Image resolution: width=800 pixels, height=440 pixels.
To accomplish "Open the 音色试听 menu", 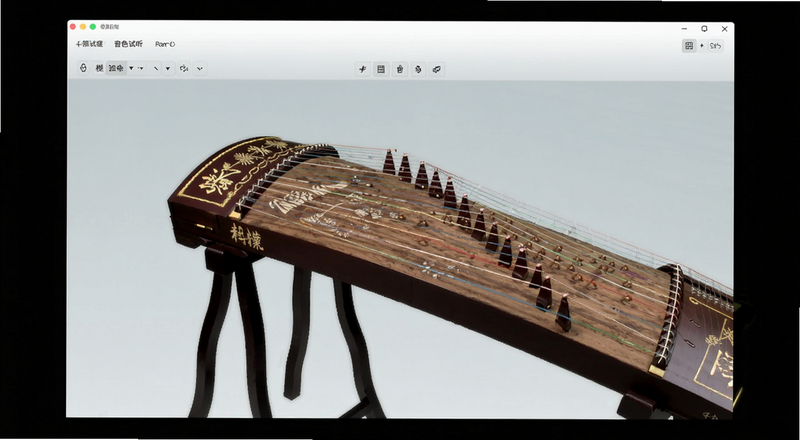I will 129,44.
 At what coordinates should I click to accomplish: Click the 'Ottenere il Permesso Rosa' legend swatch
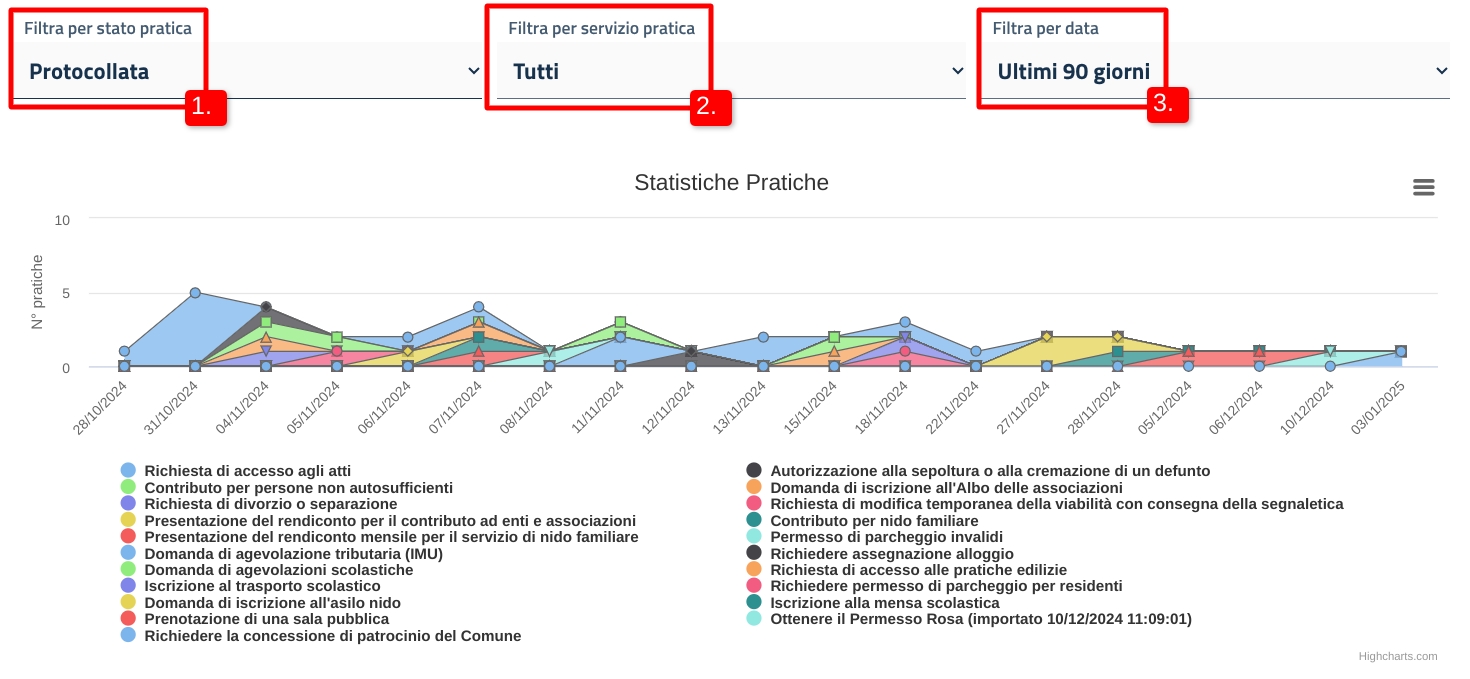click(754, 619)
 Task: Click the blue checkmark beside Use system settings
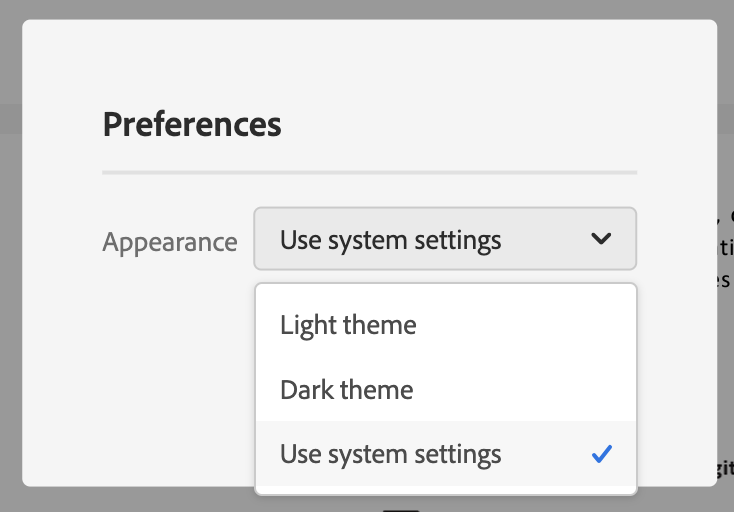[x=602, y=454]
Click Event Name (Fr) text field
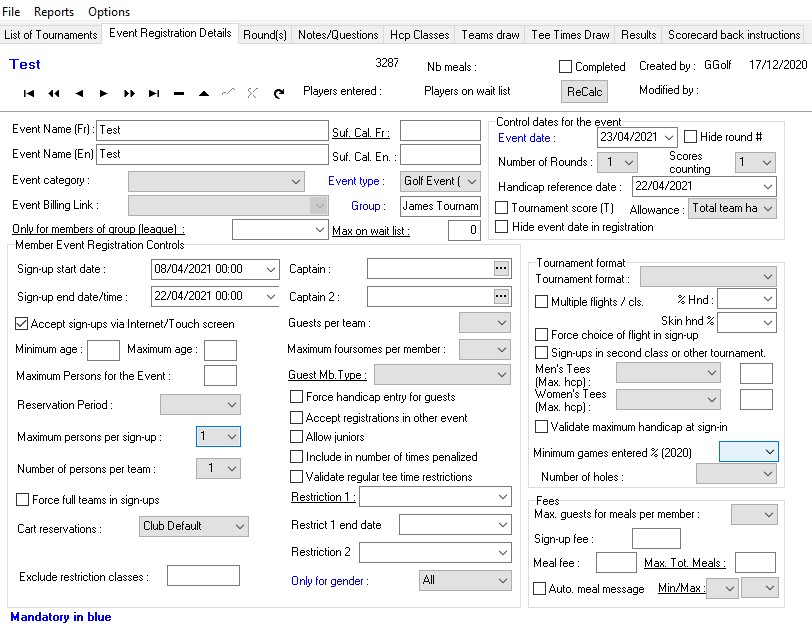 click(212, 130)
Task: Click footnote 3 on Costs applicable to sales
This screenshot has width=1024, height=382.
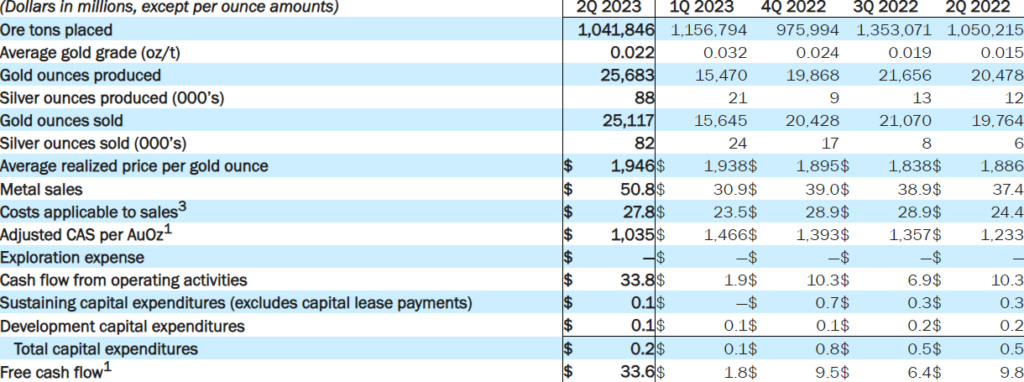Action: coord(182,207)
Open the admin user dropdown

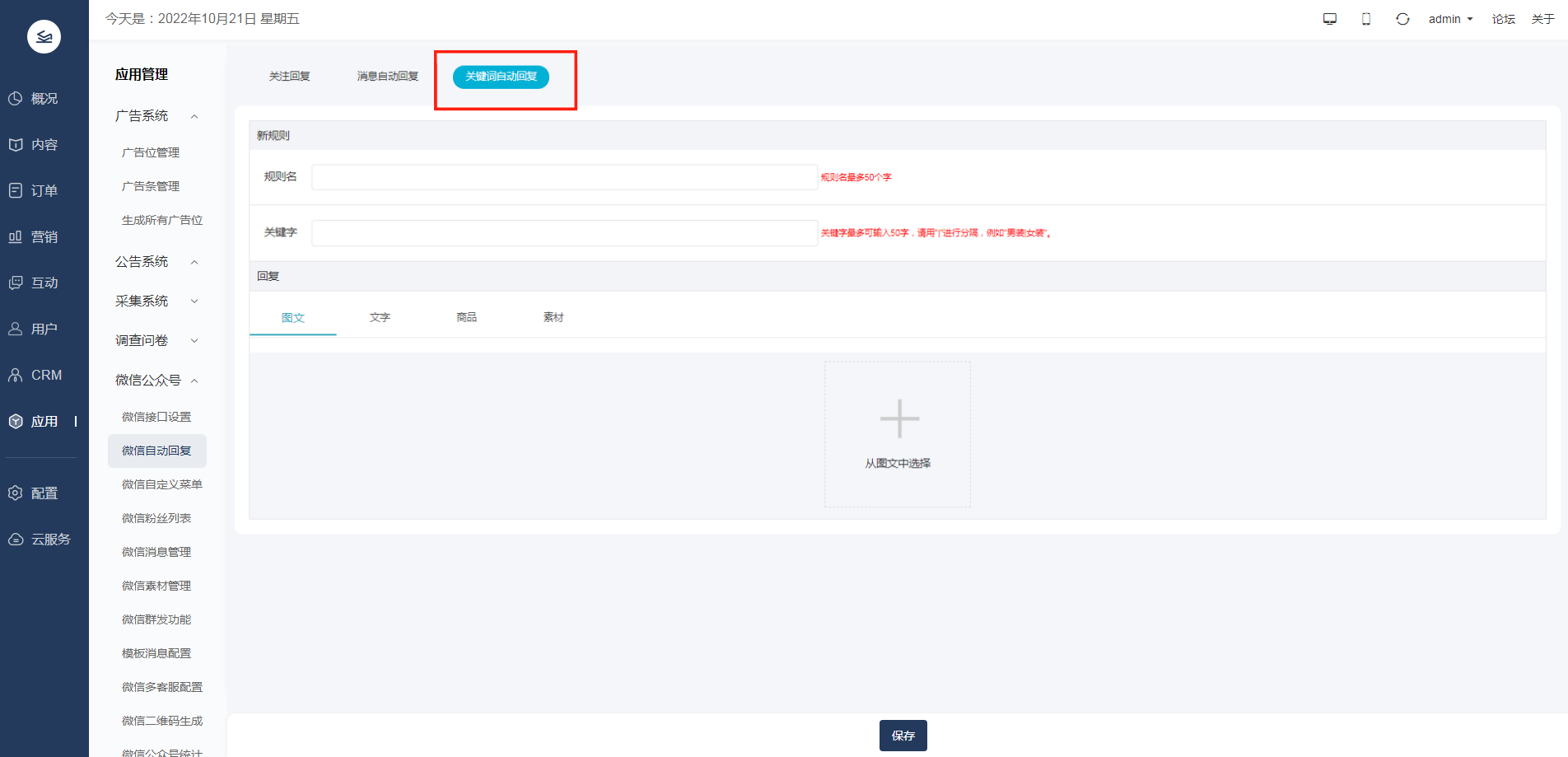(x=1450, y=19)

* _YOUR ASSIGNMENT_: All lines from the one holding "Task: Click the" through the last line of the material above should be set down exactly, and the pictures should be left out.

* _SOLUTION BELOW_:
 Task: Click the blue checkmark beside Use system settings
[x=602, y=454]
Click Event Name (Fr) text field
 click(212, 130)
Task: Click footnote 3 on Costs applicable to sales
This screenshot has width=1024, height=382.
Action: coord(182,207)
Open the admin user dropdown

(x=1450, y=19)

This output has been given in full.